All of lore.kernel.org
 help / color / mirror / Atom feed
From: "Darrick J. Wong" <djwong@kernel.org>
To: Jan Kara <jack@suse.cz>
Cc: Amir Goldstein <amir73il@gmail.com>,
	Gabriel Krisman Bertazi <krisman@collabora.com>,
	Jan Kara <jack@suse.com>, Linux API <linux-api@vger.kernel.org>,
	Ext4 <linux-ext4@vger.kernel.org>,
	linux-fsdevel <linux-fsdevel@vger.kernel.org>,
	Khazhismel Kumykov <khazhy@google.com>,
	David Howells <dhowells@redhat.com>,
	Dave Chinner <david@fromorbit.com>, Theodore Tso <tytso@mit.edu>,
	Matthew Bobrowski <repnop@google.com>,
	kernel@collabora.com
Subject: Re: [PATCH v6 18/21] fanotify: Emit generic error info type for error event
Date: Wed, 18 Aug 2021 20:58:49 -0700	[thread overview]
Message-ID: <20210819035849.GA12586@magnolia> (raw)
In-Reply-To: <20210818095818.GA28119@quack2.suse.cz>

On Wed, Aug 18, 2021 at 11:58:18AM +0200, Jan Kara wrote:
> On Wed 18-08-21 06:24:26, Amir Goldstein wrote:
> > [...]
> > 
> > > > Just keep in mind that the current scheme pre-allocates the single event slot
> > > > on fanotify_mark() time and (I think) we agreed to pre-allocate
> > > > sizeof(fsnotify_error_event) + MAX_HDNALE_SZ.
> > > > If filesystems would want to store some variable length fs specific info,
> > > > a future implementation will have to take that into account.
> > >
> > > <nod> I /think/ for the fs and AG metadata we could preallocate these,
> > > so long as fsnotify doesn't free them out from under us.
> > 
> > fs won't get notified when the event is freed, so fsnotify must
> > take ownership on the data structure.
> > I was thinking more along the lines of limiting maximum size for fs
> > specific info and pre-allocating that size for the event.
> 
> Agreed.

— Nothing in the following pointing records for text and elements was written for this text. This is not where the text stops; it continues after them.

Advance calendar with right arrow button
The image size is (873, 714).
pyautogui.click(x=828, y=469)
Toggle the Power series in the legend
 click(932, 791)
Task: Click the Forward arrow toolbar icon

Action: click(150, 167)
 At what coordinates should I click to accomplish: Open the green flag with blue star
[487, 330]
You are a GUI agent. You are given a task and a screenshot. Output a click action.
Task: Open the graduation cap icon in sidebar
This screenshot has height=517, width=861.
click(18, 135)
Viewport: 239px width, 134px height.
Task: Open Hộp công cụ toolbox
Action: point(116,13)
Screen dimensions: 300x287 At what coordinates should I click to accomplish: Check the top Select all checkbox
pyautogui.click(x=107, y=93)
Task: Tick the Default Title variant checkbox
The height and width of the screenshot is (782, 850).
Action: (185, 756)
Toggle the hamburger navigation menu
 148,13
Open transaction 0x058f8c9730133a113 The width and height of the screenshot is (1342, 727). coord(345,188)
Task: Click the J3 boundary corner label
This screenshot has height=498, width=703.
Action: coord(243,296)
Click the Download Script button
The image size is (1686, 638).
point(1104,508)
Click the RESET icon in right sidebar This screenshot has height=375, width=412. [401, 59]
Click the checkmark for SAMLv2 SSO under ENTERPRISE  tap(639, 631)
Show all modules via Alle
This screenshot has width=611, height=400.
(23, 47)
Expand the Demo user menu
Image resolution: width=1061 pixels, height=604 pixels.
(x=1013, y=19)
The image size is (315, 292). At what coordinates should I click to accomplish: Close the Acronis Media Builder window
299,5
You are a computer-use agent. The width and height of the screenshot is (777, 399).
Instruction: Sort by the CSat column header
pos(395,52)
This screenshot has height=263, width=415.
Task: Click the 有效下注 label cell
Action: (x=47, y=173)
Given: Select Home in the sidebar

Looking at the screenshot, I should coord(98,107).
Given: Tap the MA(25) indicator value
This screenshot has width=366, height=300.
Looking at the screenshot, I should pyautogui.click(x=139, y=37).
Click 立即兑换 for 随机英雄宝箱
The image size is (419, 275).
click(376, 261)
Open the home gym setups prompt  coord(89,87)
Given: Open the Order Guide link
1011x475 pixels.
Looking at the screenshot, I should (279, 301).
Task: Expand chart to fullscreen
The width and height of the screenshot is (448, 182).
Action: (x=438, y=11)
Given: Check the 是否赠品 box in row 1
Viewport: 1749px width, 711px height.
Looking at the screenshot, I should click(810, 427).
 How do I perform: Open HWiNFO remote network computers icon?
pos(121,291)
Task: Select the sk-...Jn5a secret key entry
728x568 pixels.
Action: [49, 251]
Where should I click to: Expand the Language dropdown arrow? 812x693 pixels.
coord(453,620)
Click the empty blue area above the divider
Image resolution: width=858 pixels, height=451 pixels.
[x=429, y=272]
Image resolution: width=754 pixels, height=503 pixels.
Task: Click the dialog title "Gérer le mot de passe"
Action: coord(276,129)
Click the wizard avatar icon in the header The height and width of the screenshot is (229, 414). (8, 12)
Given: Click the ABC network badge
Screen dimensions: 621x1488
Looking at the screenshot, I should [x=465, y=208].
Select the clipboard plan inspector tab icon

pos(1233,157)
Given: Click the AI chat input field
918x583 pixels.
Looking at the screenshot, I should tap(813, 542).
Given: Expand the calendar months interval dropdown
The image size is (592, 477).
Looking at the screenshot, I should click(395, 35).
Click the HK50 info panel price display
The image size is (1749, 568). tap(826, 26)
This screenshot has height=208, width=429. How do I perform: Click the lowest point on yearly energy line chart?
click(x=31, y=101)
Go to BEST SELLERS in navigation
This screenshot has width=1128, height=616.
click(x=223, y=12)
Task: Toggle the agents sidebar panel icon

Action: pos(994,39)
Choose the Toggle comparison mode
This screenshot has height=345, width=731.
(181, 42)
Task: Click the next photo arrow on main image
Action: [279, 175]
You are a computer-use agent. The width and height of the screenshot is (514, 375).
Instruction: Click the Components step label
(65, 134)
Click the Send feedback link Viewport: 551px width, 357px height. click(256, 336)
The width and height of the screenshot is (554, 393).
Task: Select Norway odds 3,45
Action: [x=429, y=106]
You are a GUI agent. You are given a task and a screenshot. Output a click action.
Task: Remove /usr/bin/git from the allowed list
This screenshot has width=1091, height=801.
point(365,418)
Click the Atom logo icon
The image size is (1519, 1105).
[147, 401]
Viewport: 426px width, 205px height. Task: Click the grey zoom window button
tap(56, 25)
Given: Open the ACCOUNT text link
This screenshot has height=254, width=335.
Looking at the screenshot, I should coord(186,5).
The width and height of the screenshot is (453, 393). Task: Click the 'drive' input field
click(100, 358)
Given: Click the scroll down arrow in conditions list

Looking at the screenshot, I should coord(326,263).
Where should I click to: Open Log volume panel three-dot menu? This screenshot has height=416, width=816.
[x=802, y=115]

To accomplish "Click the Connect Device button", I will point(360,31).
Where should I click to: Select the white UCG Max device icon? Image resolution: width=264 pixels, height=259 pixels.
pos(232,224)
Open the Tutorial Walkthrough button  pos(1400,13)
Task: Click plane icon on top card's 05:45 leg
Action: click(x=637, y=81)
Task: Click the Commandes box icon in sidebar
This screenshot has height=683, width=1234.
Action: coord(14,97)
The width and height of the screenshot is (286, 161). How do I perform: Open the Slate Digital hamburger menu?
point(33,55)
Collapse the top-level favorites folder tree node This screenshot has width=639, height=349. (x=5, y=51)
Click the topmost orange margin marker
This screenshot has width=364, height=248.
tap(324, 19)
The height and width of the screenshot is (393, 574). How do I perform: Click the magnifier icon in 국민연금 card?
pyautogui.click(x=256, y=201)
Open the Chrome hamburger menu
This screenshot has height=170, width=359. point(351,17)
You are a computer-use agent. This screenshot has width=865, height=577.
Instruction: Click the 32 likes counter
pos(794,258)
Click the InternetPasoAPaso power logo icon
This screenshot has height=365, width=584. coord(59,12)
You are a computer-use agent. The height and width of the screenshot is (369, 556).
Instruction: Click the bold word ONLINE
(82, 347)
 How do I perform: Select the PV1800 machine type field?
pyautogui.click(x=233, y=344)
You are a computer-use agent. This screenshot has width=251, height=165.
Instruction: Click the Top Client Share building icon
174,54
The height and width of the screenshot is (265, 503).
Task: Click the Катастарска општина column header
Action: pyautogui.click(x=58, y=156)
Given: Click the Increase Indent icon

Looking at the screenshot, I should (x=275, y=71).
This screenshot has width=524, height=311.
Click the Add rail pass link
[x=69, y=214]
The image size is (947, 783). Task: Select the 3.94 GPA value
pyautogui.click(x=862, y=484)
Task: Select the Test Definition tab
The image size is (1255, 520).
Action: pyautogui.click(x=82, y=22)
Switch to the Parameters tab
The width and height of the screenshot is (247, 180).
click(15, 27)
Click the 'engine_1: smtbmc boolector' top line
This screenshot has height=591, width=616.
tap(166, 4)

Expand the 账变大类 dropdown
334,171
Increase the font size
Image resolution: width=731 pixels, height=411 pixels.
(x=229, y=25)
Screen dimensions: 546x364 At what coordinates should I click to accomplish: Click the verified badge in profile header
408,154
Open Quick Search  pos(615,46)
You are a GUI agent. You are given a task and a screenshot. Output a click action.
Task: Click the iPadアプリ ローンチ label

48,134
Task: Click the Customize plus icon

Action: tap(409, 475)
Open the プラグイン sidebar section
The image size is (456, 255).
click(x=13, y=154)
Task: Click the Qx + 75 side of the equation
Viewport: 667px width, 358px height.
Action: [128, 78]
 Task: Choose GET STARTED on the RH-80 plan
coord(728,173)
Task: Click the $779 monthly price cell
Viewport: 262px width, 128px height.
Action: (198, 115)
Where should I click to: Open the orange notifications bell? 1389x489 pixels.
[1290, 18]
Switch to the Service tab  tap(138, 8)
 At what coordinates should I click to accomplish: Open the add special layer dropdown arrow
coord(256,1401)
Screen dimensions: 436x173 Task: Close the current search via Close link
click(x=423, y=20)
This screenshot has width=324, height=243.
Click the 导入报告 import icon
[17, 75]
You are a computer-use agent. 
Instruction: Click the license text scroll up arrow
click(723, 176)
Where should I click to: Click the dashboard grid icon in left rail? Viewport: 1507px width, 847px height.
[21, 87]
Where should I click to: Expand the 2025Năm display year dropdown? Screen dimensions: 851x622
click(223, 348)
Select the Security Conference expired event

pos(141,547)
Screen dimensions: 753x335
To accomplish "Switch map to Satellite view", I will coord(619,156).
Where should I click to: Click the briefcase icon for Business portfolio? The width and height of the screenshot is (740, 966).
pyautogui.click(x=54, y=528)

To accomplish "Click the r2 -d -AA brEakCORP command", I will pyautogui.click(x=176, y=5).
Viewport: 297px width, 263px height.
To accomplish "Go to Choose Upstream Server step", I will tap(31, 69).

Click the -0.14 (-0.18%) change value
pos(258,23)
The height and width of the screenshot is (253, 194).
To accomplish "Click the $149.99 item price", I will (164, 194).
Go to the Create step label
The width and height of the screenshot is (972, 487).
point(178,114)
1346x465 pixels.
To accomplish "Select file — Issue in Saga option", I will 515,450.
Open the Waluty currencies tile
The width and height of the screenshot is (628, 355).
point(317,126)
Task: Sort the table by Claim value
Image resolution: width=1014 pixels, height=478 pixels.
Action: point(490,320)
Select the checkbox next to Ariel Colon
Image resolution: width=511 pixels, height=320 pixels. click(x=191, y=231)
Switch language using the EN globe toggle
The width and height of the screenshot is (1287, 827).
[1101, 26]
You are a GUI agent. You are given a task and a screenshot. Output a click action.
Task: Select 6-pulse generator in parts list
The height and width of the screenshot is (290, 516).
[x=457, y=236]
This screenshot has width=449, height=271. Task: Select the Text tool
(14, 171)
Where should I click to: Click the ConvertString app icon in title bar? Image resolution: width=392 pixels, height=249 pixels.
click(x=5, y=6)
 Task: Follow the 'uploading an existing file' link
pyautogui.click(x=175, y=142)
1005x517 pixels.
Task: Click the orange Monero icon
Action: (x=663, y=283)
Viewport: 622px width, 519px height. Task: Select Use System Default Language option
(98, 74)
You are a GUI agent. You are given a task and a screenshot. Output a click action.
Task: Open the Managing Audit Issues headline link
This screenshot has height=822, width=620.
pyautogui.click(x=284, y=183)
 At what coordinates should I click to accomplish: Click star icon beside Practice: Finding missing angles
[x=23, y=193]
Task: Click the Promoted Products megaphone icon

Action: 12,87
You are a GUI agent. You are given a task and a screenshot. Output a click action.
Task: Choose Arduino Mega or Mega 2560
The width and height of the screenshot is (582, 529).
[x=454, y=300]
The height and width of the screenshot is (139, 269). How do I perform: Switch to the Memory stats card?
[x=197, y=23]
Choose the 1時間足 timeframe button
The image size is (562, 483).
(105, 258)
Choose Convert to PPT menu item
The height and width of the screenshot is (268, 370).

If there's a sensible upperbound than preallocating this inside
> fsnotify is likely the least problematic solution.
> 
> > > For inodes...
> > > there are many more of those, so they'd have to be allocated
> > > dynamically.
> > 
> > The current scheme is that the size of the queue for error events
> > is one and the single slot is pre-allocated.
> > The reason for pre-allocate is that the assumption is that fsnotify_error()
> > could be called from contexts where memory allocation would be
> > inconvenient.
> > Therefore, we can store the encoded file handle of the first erroneous
> > inode, but we do not store any more events until user read this
> > one event.
> 
> Right. OTOH I can imagine allowing GFP_NOFS allocations in the error
> context. At least for ext4 it would be workable (after all ext4 manages to
> lock & modify superblock in its error handlers, GFP_NOFS allocation isn't
> harder). But then if events are dynamically allocated there's still the
> inconvenient question what are you going to do if you need to report fs
> error and you hit ENOMEM. Just not sending the notification may have nasty
> consequences and in the world of containerization and virtualization
> tightly packed machines where ENOMEM happens aren't that unlikely. It is
> just difficult to make assumptions about filesystems overall so we decided
> to be better safe and preallocate the event.
> 
> Or, we could leave the allocation troubles for the filesystem and
> fsnotify_sb_error() would be passed already allocated event (this way
> attaching of fs-specific blobs to the event is handled as well) which it
> would just queue. Plus we'd need to provide some helper to fill in generic
> part of the event...
> 
> The disadvantage is that if there are filesystems / callsites needing
> preallocated events, it would be painful for them. OTOH current two users -
> ext4 & xfs - can handle allocation in the error path AFAIU.
> 
> Thinking about this some more, maybe we could have event preallocated (like
> a "rescue event"). Normally we would dynamically allocate (or get passed
> from fs) the event and only if the allocation fails, we would queue the
> rescue event to indicate to listeners that something bad happened, there
> was error but we could not fully report it.

Yes.

> But then, even if we'd go for dynamic event allocation by default, we need
> to efficiently merge events since some fs failures (e.g. resulting in
> journal abort in ext4) lead to basically all operations with the filesystem
> to fail and that could easily swamp the notification system with useless
> events.

Hm.  Going out on a limb, I would guess that the majority of fs error
flood events happen if the storage fails catastrophically.  Assuming
that a catastrophic failure will quickly take the filesystem offline, I
would say that for XFS we should probably send one last "and then we
died" event and stop reporting after that.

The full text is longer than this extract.